I maintain, we need privateers to map the Moon and Mars if we want to know what's really there.

lswinford
2004-Sep-28, 06:32 PM
What!? You don't trust NASA? :lol:

I'm positive I couldn't trust "privateers". Mark Twain once wrote about investing in a gold mine out in Nevada. He said "a gold mine is a hole in the ground surrounded by liars." If we left space exploration solely to privateers, then I'm absolutely positive that it will turn into something like all other great expansions and developments of humanity--frought with sensational hyperbole erected upon a grain of truth. Since I don't fully trust NASA either, how about a fair dose of both? :D

StarLab
2004-Sep-28, 07:06 PM
I think the use of Surveyor is a fine example of planning ahead, and the Spirit and Opportunity rovers are a fine example of Planning Ahead by Sheer Dumb Luck.

Duane
2004-Sep-28, 07:38 PM
I wonder if the resolution is enough to see the wreckage in the areas where Beagle and Mars Polar Lander are thought to have crashed. It would certainly be helpful to both agencieds to see exactly how they ended up, especially when it is thought that either or both might have survived the impact realtively intact.

StarLab
2004-Sep-28, 07:42 PM
Hmm.....yeah, I never thought about that before - good idea! ;) :lol: B) :D :)

haute
2004-Sep-28, 08:48 PM
:ph34r: so why doesn't NASA use something (HUBBLE?) to take a picture of the Appollo landing sites on the moon? It would do nice to dispell those annoying nay sayers!

Duane
2004-Sep-28, 11:29 PM
Because the resolution isn't high enough haute. Need to have something in orbit to see something that small.

Tom2Mars
2004-Sep-29, 02:31 AM
fraser, re-
By rolling the spacecraft as it travels to match the movement of Mars underneath, NASA engineers have figured out a clever way to increase the resolution of images taken by the spacecraft

Most photographers, especially sports and animal life photographers, would recognize this technique as "panning".

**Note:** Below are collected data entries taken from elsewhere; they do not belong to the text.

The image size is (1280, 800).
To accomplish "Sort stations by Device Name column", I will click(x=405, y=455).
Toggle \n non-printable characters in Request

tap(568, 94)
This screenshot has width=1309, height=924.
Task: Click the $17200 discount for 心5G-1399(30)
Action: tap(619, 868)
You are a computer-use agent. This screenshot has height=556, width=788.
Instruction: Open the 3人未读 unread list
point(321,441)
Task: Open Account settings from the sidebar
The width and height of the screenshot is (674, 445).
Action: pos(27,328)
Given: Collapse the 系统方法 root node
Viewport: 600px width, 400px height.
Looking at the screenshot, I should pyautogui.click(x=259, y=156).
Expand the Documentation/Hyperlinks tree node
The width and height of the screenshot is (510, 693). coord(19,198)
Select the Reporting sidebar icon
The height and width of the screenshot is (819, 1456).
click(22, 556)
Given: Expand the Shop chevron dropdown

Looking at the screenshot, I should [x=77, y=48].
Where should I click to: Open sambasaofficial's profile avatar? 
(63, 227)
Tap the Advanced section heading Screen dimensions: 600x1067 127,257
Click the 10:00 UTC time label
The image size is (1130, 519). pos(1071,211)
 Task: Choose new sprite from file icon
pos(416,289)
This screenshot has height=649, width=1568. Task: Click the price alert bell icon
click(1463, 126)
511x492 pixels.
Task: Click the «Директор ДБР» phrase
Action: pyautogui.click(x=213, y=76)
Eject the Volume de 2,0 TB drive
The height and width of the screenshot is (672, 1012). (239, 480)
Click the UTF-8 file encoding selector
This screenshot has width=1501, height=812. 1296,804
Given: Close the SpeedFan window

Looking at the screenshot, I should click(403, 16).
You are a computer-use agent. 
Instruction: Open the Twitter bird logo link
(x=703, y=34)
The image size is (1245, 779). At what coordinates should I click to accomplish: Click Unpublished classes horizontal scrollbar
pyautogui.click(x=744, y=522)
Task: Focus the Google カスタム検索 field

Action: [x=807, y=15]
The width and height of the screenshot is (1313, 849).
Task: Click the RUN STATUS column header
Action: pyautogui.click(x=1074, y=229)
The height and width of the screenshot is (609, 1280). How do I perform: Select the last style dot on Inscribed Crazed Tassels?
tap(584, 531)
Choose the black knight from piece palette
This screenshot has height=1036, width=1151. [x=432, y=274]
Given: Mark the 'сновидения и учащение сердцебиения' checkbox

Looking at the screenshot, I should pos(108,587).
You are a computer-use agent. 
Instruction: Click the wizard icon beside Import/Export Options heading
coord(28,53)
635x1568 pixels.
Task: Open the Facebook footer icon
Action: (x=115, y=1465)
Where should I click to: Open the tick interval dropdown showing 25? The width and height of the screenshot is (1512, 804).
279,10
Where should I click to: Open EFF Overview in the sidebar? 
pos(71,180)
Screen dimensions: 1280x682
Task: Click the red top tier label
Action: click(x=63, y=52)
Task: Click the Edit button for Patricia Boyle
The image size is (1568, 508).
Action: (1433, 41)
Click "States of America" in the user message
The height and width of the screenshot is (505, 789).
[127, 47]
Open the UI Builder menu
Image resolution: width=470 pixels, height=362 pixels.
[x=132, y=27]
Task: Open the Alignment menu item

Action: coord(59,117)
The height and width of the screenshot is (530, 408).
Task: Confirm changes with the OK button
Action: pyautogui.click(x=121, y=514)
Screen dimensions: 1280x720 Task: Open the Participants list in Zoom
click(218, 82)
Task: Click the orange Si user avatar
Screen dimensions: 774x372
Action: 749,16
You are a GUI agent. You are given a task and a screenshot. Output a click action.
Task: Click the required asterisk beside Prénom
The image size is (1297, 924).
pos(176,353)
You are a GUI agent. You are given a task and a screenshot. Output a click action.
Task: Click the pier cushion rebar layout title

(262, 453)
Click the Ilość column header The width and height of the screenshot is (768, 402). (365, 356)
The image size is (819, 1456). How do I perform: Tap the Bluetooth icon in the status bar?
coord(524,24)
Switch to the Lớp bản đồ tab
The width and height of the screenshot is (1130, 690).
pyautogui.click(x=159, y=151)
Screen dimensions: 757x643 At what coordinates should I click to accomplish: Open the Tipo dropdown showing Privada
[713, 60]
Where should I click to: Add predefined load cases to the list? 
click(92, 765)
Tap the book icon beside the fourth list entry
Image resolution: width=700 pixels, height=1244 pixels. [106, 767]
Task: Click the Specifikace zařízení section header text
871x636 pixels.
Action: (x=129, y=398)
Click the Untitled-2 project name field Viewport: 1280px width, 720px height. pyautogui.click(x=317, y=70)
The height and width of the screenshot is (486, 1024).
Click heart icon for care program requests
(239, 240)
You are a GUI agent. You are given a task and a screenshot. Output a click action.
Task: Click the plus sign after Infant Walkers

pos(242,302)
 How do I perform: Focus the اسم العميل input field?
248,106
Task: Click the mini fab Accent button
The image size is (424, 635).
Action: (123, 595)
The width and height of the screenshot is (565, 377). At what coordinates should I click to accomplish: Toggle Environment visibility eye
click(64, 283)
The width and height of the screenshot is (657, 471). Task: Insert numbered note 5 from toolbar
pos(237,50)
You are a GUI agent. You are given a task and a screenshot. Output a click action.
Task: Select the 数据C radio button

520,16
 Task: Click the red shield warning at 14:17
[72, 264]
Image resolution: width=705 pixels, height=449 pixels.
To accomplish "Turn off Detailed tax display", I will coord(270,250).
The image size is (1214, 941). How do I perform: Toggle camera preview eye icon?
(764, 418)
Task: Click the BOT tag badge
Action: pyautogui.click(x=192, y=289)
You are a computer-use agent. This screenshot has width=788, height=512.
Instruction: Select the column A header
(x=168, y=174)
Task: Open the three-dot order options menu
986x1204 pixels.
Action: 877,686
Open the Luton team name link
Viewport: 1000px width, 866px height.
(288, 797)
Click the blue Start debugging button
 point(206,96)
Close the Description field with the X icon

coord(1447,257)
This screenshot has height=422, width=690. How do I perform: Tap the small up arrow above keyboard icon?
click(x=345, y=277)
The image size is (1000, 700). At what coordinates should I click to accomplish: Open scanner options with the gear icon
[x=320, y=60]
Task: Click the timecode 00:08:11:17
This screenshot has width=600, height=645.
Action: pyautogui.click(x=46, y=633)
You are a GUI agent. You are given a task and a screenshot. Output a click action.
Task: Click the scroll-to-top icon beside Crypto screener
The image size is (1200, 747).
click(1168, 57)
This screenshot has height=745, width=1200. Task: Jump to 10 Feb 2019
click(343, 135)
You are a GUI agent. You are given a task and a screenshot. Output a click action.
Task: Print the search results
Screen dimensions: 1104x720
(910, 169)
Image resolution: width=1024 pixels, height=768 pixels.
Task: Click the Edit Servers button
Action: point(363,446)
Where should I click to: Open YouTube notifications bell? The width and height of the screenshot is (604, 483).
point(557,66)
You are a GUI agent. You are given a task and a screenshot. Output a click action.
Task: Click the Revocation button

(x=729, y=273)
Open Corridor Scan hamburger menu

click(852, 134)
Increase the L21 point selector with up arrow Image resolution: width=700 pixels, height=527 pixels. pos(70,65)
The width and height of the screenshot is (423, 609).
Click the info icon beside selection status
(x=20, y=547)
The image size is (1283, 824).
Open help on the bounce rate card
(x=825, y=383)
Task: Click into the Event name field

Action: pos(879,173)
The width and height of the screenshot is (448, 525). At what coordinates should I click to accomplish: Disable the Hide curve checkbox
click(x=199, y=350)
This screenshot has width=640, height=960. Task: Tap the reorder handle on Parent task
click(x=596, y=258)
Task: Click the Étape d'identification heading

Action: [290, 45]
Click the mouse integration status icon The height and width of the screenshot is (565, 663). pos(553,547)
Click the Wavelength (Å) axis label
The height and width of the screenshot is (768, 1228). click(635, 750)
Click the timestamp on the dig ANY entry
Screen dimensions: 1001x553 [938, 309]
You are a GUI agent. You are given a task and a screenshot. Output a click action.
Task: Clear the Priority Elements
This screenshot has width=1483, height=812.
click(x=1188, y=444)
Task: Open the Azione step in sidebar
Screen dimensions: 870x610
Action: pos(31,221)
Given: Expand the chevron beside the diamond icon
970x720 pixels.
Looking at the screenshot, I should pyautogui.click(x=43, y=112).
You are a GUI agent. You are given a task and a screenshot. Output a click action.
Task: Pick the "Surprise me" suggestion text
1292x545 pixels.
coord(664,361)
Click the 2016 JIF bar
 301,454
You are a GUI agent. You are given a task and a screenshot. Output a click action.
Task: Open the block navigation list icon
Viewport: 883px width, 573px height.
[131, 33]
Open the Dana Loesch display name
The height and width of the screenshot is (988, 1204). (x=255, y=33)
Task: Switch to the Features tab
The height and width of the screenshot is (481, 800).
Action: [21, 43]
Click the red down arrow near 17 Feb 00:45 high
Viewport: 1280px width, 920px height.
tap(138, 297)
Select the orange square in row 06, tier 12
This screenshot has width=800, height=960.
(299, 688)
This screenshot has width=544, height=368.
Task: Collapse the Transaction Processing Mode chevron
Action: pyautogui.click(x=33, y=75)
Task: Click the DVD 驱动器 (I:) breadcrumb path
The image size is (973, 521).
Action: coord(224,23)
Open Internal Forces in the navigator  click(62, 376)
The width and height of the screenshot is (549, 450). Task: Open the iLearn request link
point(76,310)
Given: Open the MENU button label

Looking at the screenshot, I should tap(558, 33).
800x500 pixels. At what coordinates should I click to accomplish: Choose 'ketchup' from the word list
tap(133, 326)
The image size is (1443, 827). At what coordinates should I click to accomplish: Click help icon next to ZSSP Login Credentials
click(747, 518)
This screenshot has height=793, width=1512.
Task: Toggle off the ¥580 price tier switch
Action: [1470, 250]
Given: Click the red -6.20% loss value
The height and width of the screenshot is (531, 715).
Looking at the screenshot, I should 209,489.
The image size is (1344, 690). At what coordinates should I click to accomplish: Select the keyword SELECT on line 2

I'm surprised they haven't done this before, unless it uses up too much fuel as reaction mass, but I suppose reaction wheels(gyros) should be able to provide the motion.

Eric Vaxxine
2004-Sep-30, 11:32 AM
Originally posted by haute@Sep 28 2004, 08:48 PM
:ph34r: so why doesn't NASA use something (HUBBLE?) to take a picture of the Appollo landing sites on the moon? It would do nice to dispell those annoying nay sayers!






Why aren't there ANY pictures of the moon by Hubble? They will tell say it's because the moon is too bright, the instrument too sensitive.
Clementine should have proved something, but it's images are...!!...dodgy(to use an English phrase)
Check out Moon anomalies by Clementine on the web.

I agree that sometimes privateers are mercenary. But I can forsee privateers publishing 'interesting anomalous' photo's etc for MONEY. SO at least we would know what has been going on in our solar neighbourhood before we were space farers, possibly before we were born.